Resummation of higher-order terms in the free-energy density of nematic liquid crystals

Abstract

The presence of the surfacelike elastic constant ${\mathit{K}}_{13}$ in the expression of the elastic free-energy density ${\mathit{F}}_2$ for a nematic liquid crystal (NLC) makes the free-energy functional unbounded from below. A discontinuity of the director field has been predicted to occur at the interfaces of the NLC. In recent years two very different theoretical approaches have been proposed to bypass mathematical difficulties related to the ${\mathit{K}}_{13}$ problem. Hinov and Pergamenshchik [Mol. Cryst. Liq. Cryst. 148, 197 (1987); 178, 53 (1990), and references therein; Phys. Rev. E 48, 1254 (1993)] consider the surface director discontinuity is an artifact of theory and make the assumption that the director field must be sought in the class of continuous functions. With this assumption a well defined solution for the equilibrium director field can be found and new phenomena are predicted to occur. Barbero and co-workers [Nuovo Cimento D 12, 1259 (1990); Liq.
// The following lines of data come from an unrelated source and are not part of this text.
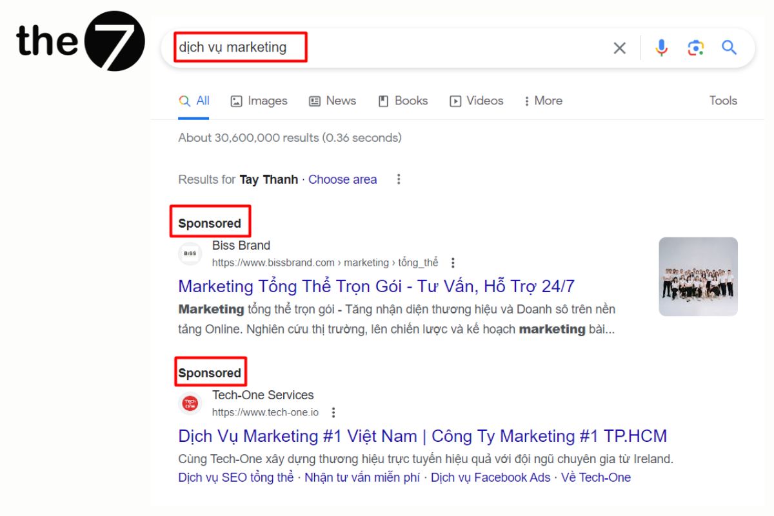This screenshot has width=774, height=516.
Task: Open the Books results tab
Action: click(x=402, y=101)
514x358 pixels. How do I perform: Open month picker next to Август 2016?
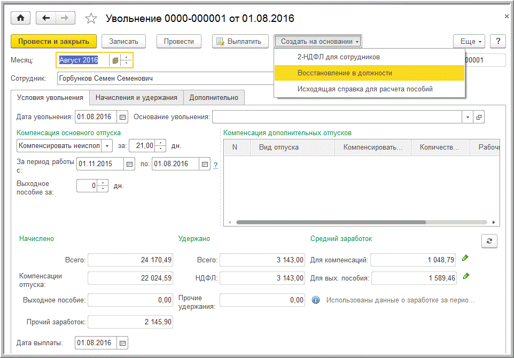(x=115, y=60)
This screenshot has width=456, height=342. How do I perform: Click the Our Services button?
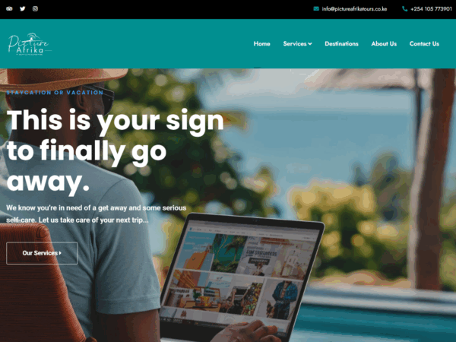(42, 253)
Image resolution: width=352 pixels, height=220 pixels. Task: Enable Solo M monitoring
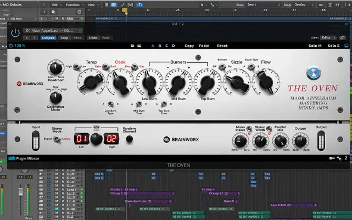[x=315, y=46]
Cryst. 5, 693 (1989)] expanded the free-energy functional F up to the fourth order in the director derivatives $(—second-order elastic theory$)— and showed that the minimization problem now becomes mathematically well posed. A strong subsurface director distortion on a length scale of the order of the molecular length is predicted to occur by using this approach. The macroscopic consequence of the strong subsurface distortion is an apparent renormalization of the anchoring energy as far as the long-range bulk distortion is concerned.